= The problem =
Scan the records for the string "Toggle", then copy each line that has it.

= Task data =
#####

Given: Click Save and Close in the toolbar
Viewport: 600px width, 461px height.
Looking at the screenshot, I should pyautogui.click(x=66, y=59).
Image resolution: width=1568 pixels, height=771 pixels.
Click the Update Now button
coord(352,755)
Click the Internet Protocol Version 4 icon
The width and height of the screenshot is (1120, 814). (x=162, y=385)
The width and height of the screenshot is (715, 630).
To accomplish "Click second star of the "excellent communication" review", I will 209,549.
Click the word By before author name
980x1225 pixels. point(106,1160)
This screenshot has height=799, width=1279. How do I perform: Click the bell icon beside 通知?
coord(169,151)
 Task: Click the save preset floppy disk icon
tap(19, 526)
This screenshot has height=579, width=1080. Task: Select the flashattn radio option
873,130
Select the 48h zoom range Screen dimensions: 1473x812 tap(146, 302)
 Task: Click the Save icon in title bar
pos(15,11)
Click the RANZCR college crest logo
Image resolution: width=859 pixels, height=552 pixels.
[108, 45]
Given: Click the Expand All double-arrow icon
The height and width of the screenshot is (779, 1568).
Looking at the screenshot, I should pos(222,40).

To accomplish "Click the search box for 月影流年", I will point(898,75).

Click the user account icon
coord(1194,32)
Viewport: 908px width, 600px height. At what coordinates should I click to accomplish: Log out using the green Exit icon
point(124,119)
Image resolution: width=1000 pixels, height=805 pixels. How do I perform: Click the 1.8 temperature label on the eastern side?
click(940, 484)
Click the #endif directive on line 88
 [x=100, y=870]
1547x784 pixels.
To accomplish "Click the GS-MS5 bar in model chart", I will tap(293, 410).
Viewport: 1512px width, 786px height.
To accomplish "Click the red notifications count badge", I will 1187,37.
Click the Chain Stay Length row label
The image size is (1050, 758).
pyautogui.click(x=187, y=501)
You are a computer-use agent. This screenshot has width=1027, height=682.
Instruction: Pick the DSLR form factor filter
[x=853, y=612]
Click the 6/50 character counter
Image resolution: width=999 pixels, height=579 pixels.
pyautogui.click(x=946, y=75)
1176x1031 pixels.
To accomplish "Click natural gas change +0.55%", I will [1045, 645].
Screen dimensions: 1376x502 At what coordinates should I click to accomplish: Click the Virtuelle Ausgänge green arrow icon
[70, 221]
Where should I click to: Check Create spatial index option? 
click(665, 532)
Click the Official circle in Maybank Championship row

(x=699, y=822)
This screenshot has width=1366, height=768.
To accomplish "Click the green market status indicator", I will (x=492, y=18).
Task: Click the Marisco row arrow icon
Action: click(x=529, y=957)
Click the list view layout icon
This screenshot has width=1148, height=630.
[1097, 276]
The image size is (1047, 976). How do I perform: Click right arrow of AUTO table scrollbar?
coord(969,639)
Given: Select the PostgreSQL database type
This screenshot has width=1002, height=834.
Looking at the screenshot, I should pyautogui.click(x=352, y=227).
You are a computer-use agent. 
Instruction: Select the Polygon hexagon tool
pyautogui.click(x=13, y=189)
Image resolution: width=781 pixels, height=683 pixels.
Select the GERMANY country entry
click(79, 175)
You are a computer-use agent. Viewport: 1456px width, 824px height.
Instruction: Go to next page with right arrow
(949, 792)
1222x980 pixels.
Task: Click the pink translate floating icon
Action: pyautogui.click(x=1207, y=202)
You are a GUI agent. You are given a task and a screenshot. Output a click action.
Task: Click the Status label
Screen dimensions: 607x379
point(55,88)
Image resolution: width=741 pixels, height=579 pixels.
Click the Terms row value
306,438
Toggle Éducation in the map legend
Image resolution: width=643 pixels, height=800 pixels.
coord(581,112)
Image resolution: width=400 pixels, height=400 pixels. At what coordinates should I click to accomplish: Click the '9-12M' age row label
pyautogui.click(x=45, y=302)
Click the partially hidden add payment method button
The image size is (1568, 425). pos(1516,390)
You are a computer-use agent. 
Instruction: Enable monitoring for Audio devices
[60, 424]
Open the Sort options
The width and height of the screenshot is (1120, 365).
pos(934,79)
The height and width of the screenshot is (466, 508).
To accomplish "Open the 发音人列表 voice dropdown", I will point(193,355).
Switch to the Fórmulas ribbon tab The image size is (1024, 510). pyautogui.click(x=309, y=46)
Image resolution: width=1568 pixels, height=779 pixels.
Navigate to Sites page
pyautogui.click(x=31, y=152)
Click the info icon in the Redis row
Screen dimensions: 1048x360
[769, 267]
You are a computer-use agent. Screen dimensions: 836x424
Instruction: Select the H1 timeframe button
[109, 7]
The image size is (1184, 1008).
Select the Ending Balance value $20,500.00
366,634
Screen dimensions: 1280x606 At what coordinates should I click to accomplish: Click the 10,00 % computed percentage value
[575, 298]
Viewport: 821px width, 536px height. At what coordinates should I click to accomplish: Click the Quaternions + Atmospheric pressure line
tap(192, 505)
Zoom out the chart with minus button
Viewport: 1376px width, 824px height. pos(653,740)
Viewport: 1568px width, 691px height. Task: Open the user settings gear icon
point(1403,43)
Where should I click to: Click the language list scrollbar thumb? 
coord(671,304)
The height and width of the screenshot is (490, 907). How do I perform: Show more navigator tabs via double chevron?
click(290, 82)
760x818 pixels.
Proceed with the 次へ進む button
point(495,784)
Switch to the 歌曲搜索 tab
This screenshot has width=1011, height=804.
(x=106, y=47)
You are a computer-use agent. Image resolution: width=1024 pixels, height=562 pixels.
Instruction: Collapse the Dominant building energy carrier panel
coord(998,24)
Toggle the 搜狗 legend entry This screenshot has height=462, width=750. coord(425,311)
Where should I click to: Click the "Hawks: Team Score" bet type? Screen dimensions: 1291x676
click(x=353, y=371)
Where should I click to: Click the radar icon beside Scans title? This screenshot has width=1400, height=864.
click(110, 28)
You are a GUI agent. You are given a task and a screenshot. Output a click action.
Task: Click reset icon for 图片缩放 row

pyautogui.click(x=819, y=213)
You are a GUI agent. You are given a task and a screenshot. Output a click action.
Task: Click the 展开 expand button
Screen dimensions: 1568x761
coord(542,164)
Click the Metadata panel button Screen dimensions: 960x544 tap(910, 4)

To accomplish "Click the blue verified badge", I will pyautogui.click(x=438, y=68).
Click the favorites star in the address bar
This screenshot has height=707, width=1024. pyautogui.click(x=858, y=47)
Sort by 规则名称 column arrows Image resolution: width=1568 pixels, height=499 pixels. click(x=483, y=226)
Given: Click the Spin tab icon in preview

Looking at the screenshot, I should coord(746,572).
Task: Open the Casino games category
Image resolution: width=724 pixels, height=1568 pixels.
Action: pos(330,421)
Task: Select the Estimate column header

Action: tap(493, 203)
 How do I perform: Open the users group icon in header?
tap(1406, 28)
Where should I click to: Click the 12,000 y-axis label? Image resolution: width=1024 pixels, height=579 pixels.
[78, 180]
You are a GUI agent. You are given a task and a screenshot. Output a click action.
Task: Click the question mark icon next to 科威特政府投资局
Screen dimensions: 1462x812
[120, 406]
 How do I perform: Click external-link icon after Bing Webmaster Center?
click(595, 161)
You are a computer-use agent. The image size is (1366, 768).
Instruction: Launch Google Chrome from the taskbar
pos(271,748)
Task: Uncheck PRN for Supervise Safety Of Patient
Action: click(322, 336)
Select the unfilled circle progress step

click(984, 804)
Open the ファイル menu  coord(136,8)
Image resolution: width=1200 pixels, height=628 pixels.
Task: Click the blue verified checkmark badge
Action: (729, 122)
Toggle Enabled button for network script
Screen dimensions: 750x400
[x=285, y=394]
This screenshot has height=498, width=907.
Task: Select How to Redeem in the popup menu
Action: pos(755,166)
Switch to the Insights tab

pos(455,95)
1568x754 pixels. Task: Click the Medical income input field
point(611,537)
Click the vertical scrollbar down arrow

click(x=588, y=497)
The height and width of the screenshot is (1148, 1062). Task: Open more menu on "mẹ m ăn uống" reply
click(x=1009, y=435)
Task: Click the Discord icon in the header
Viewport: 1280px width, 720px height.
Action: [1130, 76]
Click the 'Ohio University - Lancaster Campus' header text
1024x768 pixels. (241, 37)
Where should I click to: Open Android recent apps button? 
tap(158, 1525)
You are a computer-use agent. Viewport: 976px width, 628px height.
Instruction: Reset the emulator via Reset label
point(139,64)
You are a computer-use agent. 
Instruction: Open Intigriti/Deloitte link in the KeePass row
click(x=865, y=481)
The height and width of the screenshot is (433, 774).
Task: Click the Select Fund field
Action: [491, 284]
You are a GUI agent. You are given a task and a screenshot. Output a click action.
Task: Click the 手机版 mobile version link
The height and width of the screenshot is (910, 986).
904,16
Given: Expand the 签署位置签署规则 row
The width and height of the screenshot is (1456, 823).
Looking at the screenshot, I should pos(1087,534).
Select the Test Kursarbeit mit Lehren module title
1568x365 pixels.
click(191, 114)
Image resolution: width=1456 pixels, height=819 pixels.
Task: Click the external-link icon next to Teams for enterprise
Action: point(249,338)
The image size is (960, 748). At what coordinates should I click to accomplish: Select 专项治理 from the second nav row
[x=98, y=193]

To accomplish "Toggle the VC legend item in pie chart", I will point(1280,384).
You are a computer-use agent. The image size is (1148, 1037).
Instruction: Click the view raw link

#####

= Your solution =
Toggle Éducation in the map legend
Toggle the 搜狗 legend entry This screenshot has height=462, width=750. coord(425,311)
Toggle Enabled button for network script
To accomplish "Toggle the VC legend item in pie chart", I will point(1280,384).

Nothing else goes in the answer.